Tally the lines below that contain the word "click". Only the total should be given.

(Records for the task Opens)

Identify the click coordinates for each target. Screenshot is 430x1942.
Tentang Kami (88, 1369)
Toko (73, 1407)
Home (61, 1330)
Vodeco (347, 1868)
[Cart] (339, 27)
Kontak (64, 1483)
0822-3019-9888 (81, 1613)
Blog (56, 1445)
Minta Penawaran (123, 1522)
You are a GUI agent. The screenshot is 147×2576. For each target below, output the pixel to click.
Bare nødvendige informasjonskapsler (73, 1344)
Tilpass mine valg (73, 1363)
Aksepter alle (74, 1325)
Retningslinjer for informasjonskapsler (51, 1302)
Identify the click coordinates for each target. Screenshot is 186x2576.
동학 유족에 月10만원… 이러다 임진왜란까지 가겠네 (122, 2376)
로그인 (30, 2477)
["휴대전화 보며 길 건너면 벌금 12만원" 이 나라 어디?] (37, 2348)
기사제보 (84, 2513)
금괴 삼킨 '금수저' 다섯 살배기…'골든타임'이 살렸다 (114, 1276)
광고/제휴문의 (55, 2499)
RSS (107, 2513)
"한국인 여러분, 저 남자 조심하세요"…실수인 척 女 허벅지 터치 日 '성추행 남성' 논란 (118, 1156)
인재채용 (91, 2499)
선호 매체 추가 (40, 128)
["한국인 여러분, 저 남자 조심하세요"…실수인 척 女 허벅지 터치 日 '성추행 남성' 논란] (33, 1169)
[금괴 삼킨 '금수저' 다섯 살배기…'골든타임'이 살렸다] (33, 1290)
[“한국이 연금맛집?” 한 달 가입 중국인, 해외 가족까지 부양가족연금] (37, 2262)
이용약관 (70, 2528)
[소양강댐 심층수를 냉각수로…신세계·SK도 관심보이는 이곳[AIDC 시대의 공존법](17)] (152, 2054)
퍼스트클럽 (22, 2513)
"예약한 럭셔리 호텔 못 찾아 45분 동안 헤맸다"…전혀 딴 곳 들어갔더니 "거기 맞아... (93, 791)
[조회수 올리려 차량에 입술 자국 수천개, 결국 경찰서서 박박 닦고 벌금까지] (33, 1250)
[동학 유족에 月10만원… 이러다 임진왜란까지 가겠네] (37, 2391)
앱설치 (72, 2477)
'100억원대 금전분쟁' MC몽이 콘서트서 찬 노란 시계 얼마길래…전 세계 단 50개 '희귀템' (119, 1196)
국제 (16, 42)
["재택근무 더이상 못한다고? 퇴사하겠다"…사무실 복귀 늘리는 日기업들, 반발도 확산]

(Records for the task Closes)

• _Solution to the exercise_
3